I have the following Subscriber
abstract base class:
abstract class Subscriber(topics: Seq[String]) extends Actor with ActorLogging {
import DistributedPubSubMediator.{ Subscribe, SubscribeAck }
val mediator = DistributedPubSub(context.system).mediator
// subscribe to each topic
topics.foreach{mediator ! Subscribe(_, self)}
def receive = {
case SubscribeAck(Subscribe(name, None, `self`)) ⇒
log.info(s"Subscribing to $name")
}
}
And I'd like to test that it receives messages that are published to topics to which a subclass is subscribed.

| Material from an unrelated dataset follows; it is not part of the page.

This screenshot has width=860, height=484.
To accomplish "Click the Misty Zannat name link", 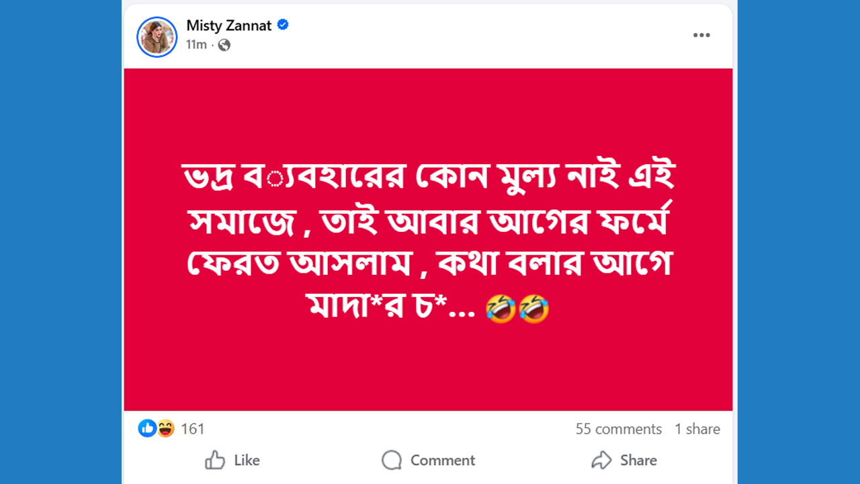I will pyautogui.click(x=228, y=26).
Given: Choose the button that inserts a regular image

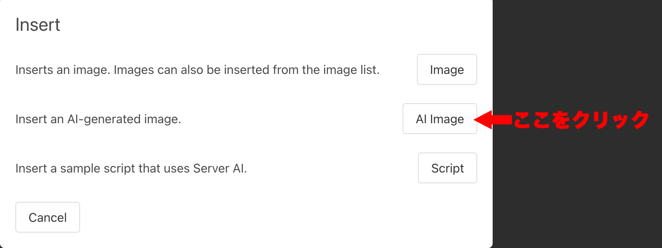Looking at the screenshot, I should [447, 69].
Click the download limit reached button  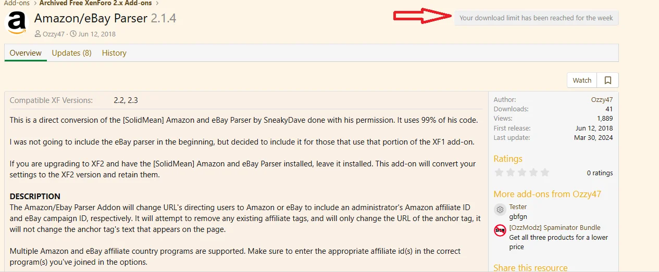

Some simple pseudocode that demonstrates that is the following:
val topic = "foo"
class FooSubscriber extends Subscriber(Seq(topic))
val fooSubActor = system.actorOf(Props[FooSubscriber])
val mediator = DistributedPubSub(system).mediator
val msg = "This is a string"
// Publish the msg to the "foo" topic.
mediator ! Publish(topic, msg)
fooSubActor.expectMsg(msg)
The only way I know to make assertions about messages that specific actors receive is by way of TestProbe
, but I don't know how I could make a TestProbe
extend my class.
Typically the Akka docs have loads of sample code with associated test suites, but I couldn't find anything in the Akka Cluster docs related to testing the receive
method.
Does anyone have suggestions?
This is a textbook example of where Dependency Injection helps with testability.
If you receive the mediator for DistPubSub in the Subscriber constructor instead of directly asking for it you can just test the Suscriber actor in isolation, without the need to use the DistPubSub as part of your test fixture.